UML Best Practice: Attribute or Association

Short

Use Associations for Classes and Attributes for DataTypes

Purpose

Make an informed choice between Attributes and Associations when modeling a relation between two Classifiers.

Details

When modeling the structure of your system there are basically two ways to express a structural relationship between two Classifiers. You could use an Association between the two Classifiers, or you could create an Attribute owned by one Classifier with it’s type set to the other Classifier.

Both ways, Association or Attribute are pretty much equivalent. There’s not really a big difference between the two except for personal preferences.

The problem with modeling teams working on the same model is of course that you can’t allow personal preferences, you have to make a clear choice what to use in which circumstances.

To explore the details of the two approaches it is best to have a look at the UML meta model.

In this meta diagram we see that both the Attribute as the Association use the same Property object to link to a type.

The association has two or more Properties as MemberEnd. Each of these Properties has a Type, so that is the way the association links two or more Classes. The derived link from Association to EndType is derived from the type of the Properties in the memberEnds.

The Attribute of a class is in fact a Property in the ownedAttributes of a class.  Again through the fact that a Property is a TypedElement an thus has a Type as “type” we get the relation to another Classifier.

In the years I’ve been working with different modelling teams I’ve found that the rule that works best is to use Associations for Classes and Attributes for DataTypes.

Now whats the difference between a Datatype and a Class? Well, they are actually pretty similar. The UML specification states:

A data type is a special kind of classifier, similar to a class. It differs from a class in that instances of a data type are identified only by their value.

So that means that DataTypes are much like the primitive types and enumerations we know in the programming world. This concept is generally referred to as being immutable. So you can think of things like Integer, Date, MoneyAmount, but also enumerations such as Color, DayOfTheWeek etc..

If we add Datatype and Enumeration to the meta diagram we get following

You can see that DataType is a subtype of Classifier, and that Enumeration is a subtype of Datatype.

Following example shows how to use Classes and Datatypes when following this best practice.

In this diagram we see two Enumerations: Currency and ProductCategory. ProductCategory is being used as the type of the attribute Product.Category while Currency is being used by the Datatype MoneyAmount.
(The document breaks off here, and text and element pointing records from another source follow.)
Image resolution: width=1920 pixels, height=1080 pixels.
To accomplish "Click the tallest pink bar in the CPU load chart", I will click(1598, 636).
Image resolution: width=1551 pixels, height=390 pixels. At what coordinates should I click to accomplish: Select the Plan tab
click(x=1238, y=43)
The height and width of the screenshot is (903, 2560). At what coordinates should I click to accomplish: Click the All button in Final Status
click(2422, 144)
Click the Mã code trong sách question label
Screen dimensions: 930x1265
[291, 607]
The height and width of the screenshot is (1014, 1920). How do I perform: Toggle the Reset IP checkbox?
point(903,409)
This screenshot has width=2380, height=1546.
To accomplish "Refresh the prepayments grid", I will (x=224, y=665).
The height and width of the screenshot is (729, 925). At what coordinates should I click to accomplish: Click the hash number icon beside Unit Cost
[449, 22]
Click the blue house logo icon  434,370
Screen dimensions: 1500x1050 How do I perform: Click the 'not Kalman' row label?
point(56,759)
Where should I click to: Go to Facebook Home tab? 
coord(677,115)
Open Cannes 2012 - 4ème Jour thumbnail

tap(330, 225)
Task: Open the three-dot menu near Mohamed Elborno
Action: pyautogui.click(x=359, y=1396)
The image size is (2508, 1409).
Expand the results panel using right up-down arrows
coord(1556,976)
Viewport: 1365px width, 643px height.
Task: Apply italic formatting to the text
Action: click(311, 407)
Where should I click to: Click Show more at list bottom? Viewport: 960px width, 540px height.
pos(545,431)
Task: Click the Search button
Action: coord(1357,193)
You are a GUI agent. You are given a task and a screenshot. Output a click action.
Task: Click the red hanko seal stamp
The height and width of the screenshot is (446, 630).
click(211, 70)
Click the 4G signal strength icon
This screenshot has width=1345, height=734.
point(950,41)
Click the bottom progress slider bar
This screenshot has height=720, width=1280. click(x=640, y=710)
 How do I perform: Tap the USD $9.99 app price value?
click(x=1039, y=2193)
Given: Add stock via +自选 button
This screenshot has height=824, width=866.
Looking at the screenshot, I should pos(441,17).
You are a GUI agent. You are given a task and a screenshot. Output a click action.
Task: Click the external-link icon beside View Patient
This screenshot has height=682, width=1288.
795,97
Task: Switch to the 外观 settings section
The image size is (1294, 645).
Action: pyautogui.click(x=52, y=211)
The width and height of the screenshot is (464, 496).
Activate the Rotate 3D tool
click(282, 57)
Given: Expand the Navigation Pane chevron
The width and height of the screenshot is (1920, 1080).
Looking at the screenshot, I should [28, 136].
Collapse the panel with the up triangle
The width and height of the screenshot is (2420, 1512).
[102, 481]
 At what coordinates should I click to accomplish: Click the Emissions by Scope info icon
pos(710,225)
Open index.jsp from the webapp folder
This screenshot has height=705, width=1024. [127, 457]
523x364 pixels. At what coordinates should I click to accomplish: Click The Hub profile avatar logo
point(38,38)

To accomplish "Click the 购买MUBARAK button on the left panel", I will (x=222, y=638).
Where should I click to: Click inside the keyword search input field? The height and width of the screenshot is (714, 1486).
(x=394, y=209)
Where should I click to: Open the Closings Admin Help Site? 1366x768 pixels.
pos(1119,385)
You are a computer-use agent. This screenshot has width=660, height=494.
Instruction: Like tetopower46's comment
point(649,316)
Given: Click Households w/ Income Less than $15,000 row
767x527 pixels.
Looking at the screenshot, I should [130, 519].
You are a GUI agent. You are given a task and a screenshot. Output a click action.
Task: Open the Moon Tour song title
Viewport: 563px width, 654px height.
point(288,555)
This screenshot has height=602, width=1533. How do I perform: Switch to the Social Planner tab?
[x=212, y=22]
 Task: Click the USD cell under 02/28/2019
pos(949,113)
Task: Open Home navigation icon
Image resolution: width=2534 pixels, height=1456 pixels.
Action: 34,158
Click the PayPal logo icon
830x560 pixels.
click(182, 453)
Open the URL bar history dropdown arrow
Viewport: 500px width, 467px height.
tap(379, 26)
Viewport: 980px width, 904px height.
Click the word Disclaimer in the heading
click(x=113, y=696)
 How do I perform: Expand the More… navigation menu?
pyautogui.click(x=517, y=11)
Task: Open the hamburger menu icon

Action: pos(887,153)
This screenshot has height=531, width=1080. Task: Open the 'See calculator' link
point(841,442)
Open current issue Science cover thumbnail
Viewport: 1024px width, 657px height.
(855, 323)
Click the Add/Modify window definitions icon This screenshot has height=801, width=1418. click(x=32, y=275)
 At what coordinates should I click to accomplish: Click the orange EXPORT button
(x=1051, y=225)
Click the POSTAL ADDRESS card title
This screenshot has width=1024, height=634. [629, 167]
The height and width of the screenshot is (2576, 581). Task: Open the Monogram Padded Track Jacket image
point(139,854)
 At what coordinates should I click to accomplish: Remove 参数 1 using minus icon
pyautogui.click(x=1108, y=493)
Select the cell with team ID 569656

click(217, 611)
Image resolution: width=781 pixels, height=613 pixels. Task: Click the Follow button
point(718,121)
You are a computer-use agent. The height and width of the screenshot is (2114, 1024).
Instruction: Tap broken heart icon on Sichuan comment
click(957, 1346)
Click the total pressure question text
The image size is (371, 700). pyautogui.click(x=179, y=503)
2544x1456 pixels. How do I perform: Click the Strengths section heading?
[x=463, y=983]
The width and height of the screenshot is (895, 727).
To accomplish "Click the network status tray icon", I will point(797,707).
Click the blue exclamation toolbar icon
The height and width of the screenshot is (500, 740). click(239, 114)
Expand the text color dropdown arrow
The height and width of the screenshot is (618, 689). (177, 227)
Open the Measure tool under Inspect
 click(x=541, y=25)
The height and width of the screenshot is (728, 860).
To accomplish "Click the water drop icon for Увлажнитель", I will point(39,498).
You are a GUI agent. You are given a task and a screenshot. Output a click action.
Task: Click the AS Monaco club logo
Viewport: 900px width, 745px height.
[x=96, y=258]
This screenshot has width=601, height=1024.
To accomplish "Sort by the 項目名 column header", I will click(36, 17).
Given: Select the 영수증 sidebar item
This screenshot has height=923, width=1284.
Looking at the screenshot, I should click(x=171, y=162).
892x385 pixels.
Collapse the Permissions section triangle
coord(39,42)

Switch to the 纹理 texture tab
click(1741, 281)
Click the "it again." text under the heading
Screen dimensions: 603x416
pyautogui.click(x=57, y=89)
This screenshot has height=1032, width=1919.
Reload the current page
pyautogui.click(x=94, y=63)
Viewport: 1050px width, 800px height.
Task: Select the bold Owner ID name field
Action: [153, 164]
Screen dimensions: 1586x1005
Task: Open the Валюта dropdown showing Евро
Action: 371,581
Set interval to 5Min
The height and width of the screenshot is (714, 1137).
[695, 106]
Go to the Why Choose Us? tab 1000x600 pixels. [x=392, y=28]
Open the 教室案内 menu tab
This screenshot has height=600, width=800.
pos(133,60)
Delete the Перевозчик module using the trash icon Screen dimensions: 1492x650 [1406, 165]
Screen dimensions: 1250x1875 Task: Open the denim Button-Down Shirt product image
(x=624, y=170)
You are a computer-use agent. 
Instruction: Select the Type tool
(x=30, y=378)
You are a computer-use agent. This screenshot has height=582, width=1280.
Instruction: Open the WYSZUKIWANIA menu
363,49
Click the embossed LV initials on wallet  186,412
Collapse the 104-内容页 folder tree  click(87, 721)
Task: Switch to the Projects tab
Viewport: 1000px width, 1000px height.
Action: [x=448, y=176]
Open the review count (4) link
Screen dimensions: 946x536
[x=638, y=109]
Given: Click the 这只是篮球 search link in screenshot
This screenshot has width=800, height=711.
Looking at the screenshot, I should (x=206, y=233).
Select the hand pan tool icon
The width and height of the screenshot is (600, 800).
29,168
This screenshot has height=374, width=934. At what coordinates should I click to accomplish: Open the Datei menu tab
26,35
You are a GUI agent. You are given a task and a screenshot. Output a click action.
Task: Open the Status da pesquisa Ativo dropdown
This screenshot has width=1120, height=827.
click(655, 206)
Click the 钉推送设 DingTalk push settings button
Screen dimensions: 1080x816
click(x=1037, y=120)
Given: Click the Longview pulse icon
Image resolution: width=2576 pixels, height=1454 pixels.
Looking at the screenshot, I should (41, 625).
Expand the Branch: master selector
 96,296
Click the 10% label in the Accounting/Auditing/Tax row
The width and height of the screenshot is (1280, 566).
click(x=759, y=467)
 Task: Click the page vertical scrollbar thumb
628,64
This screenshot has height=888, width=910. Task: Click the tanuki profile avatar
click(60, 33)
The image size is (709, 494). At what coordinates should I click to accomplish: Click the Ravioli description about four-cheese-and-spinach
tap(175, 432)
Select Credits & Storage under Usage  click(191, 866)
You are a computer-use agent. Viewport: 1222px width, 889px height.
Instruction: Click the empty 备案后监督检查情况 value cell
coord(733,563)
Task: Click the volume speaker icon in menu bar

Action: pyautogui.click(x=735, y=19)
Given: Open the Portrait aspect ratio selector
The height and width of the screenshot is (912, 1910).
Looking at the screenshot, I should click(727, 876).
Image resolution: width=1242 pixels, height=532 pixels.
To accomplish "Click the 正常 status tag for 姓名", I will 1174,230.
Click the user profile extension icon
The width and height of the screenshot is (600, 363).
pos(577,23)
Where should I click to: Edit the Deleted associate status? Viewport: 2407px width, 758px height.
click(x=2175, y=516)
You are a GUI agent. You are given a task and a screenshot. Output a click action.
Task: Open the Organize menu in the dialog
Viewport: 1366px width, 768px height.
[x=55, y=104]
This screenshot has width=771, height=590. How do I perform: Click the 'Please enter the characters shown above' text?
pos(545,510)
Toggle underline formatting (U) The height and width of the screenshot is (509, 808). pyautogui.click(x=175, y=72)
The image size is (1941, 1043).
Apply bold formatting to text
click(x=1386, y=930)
I’ve added dependencies to visually express which Datatype is being used by which Classifier, but those dependencies are usually not there in a production model.

More UML best practices

31 thoughts on “UML Best Practice: Attribute or Association

  1. I found that more people have problem using association in class diagrams. It is very important what type of model we creating: semantic or implementation. In DDD method (domain model) both of them is “similar” (but not the same) … In this way I permanently comments my class diagrams as “conceptual model” or “domain model” (means e.g. business logic model for systems).

    very good article 🙂
    (P.S. sorry my English ;))

    1. I guess you are right, and it indeed depends on the audience, although I haven’t met many people that didn’t understand the concept of an association.
      Most of my UML experience is in the “functional” and “business” area, where class diagrams are used to model either business concepts, domain models or logical data models. In all of these instances I found that this best practice works out great. In other areas (more technical) that might be less appropriate.

  2. Hi Gerd, thanks very much for sharing.

    Could you tell us why this is the best practice? Did you notice some improvements in the model readability?
    Anyway, I generally agree with your approach…

    I’d like that tools like EA would be able to automatically show the associated classes as attributes of the class. This would be very helpful when dragging a class to another diagram.

    Cheers,
    Davide

    1. For me this is a best practice because
      a) nobody has to doubt whether to use an attribute or association
      b) feels most natural
      c) improves the consistency of the model

      I guess any rule is better then no rule, but this way seems to work the best.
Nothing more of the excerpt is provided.